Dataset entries
-- Opening Marker --

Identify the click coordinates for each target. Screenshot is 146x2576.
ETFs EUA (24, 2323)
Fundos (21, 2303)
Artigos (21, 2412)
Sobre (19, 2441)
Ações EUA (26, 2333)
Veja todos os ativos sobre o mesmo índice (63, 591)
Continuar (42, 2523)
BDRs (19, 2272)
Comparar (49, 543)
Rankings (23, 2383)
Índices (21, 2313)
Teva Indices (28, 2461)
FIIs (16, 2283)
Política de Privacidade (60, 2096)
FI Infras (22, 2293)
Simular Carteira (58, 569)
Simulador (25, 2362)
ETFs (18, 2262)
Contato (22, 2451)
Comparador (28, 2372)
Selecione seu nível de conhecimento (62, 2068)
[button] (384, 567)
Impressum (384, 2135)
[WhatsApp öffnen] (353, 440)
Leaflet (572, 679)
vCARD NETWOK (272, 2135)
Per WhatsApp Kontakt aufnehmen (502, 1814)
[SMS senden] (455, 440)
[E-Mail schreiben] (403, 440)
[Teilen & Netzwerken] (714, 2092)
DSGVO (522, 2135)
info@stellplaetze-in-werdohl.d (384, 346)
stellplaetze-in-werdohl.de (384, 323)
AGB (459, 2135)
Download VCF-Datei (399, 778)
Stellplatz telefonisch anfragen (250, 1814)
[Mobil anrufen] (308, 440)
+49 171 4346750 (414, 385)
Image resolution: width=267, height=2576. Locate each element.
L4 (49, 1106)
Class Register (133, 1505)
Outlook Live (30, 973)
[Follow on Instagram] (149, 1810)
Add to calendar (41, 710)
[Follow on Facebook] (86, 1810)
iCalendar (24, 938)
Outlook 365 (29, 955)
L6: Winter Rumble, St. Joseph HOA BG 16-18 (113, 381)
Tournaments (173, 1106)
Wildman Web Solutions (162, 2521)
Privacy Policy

-- Closing Marker --

> [The problem]: Lines in the data that hold "Follow" are to be counted, and the number alone reported.

> [Your response]: 2